Epilepsy is one of the most common neurological conditions worldwide, affecting more than 3 million people in the United States. But behind the overall numbers lies a persistent and troubling reality: Black and Brown communities experience epilepsy—and its outcomes—very differently than their white counterparts. These disparities are not rooted in biology, but in inequities across healthcare access, diagnosis, treatment, research, and social determinants of health.

Higher Rates, Later Diagnoses

Studies show that Black Americans are more likely to be diagnosed with epilepsy, yet often receive that diagnosis later in the course of the disease. Delayed diagnosis means more uncontrolled seizures, greater risk of complications, and a higher chance of living with preventable disability. In Latino communities, language barriers, limited specialist availability, and insurance challenges can also contribute to delayed or incomplete assessments.

Barriers to Specialty Care

Epilepsy care is highly specialized. Access to a neurologist—and even more so, an epileptologist—dramatically improves patient outcomes. But Black and Brown patients are less likely to receive:

• Timely referrals to neurologists
• Advanced testing, such as EEG monitoring or imaging

• Surgical evaluations, even when surgery could cure or dramatically improve their epilepsy

• Access to newer medications, which are often more effective with fewer side effects

These gaps are not due to patient preference, but to structural barriers such as limited neurologists in predominantly minority communities, insurance coverage disparities, and systemic bias within healthcare systems.

Underuse of Life-Saving Treatments

Epilepsy surgery and neuromodulation therapies (like VNS or RNS) can significantly reduce or stop seizures in patients whose epilepsy does not respond to medication. However, research consistently shows that Black and Hispanic patients are referred for surgery less often, evaluated later in disease progression, and/or offered fewer treatment options.
This underuse leads to more severe, uncontrolled epilepsy—impacting quality of life, employment, independence, mental health, and long-term neurologic outcomes.

Social Determinants of Health Play a Major Role

Epilepsy outcomes are shaped by more than medical treatment. Social conditions that disproportionately affect Black and Brown communities create additional layers of risk:

• Limited access to transportation, making it harder to attend frequent appointments
• Higher economic instability, which can affect medication adherence
• Lower access to comprehensive insurance coverage
• Environmental stressors, which can trigger seizures
• Stigma within communities, where misunderstandings about epilepsy may reduce support or delay seeking care

These factors compound over time, creating significantly worse outcomes for many people of color living with epilepsy.

Intersection of Racism and Epilepsy Care

Implicit bias, medical mistrust, and historical inequities in health systems influence patient-provider interactions. Black patients are more likely to have their symptoms dismissed or minimized, while Latino patients may face communication barriers or assumptions about adherence. These experiences not only delay treatment but also erode trust in the very systems meant to provide care.

Pathways Toward Equity

Reducing epilepsy disparities is possible—and already underway in some regions. Key strategies include:

1. Expanding Access to Neurologists

Investing in telehealth, mobile clinics, and specialist outreach programs can connect underserved communities to expert care.

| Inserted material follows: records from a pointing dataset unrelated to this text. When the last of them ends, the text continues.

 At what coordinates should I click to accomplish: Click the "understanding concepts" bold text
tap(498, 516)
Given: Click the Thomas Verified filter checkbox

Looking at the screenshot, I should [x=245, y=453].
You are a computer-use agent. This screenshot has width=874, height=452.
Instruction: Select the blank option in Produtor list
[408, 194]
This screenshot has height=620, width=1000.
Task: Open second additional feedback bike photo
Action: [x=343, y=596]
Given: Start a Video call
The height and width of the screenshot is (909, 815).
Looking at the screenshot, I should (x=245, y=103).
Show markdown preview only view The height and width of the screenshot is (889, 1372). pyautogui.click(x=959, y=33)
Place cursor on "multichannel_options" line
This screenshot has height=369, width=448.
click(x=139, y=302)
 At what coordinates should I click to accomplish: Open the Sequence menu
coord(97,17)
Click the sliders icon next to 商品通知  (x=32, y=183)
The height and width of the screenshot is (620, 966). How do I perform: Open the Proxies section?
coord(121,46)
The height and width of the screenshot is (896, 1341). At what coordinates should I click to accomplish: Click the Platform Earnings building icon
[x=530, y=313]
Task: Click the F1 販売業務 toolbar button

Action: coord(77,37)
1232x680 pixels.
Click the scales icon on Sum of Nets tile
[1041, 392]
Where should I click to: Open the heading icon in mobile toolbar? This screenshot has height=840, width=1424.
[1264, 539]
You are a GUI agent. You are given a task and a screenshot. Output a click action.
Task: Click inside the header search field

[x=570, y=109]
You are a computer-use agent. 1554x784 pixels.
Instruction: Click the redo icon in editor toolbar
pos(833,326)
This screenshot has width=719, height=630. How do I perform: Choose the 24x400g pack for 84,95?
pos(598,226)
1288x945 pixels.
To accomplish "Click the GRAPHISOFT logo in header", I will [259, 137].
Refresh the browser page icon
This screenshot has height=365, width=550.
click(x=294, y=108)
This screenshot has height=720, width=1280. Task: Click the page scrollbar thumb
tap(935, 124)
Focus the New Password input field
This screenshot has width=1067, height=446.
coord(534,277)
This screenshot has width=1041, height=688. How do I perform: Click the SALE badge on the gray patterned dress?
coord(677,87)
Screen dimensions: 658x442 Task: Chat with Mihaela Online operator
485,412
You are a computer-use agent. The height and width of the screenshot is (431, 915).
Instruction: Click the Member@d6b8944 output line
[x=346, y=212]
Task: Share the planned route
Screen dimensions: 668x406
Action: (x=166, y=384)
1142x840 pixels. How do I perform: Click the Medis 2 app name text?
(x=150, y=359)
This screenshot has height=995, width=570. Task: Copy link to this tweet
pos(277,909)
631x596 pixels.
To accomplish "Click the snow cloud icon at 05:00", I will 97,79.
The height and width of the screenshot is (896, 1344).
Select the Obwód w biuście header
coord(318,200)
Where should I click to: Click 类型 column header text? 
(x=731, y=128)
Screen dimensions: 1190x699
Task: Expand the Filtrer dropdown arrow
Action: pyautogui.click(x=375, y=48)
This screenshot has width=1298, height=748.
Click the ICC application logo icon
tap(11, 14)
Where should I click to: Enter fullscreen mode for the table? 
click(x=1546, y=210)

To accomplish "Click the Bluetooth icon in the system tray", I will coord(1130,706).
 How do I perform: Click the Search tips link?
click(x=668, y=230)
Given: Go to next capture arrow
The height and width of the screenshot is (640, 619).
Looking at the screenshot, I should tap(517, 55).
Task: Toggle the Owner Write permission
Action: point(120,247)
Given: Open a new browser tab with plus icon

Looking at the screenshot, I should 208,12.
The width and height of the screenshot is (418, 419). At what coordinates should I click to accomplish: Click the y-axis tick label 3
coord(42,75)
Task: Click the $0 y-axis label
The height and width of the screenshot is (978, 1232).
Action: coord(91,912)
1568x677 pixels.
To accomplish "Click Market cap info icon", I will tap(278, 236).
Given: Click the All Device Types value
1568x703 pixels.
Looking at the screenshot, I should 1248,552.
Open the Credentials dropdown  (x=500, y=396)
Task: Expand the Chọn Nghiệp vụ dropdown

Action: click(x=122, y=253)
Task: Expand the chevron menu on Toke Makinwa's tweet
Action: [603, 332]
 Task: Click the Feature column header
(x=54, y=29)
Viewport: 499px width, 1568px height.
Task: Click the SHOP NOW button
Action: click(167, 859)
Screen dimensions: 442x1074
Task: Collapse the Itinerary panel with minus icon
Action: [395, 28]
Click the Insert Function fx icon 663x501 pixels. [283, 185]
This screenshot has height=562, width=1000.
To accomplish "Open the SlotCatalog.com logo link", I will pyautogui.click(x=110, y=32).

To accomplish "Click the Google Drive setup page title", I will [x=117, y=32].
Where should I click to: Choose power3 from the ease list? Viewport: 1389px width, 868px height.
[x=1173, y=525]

2. Improving Provider Education

Training clinicians to recognize and address bias can improve diagnostic accuracy and trust.

3. Increasing Representation in Research

Recruiting and retaining Black and Brown participants in clinical trials ensures treatments reflect real-world populations.

4. Strengthening Insurance and Medication Access

Policies that reduce cost barriers and expand Medicaid coverage directly improve seizure control and quality of life.

5. Community-Driven Awareness

Partnering with Black and Latino community leaders, churches, advocacy groups, and media increases cultural understanding and promotes earlier care-seeking.

6. Empowering Patients

Providing culturally and linguistically appropriate educational materials helps families recognize symptoms and navigate the healthcare system.

A Call for Health Equity

Epilepsy does not discriminate, but healthcare systems often do. The disparities faced by Black and Brown communities reflect broader inequities in access, treatment, and trust. Achieving true equity requires addressing the full spectrum of systemic barriers—from policy change and research reform to culturally centered care and community empowerment.

Epilepsy care should never depend on race, language, zip code, or income. Closing these gaps is not only a medical priority—it is a public health imperative and a matter of justice.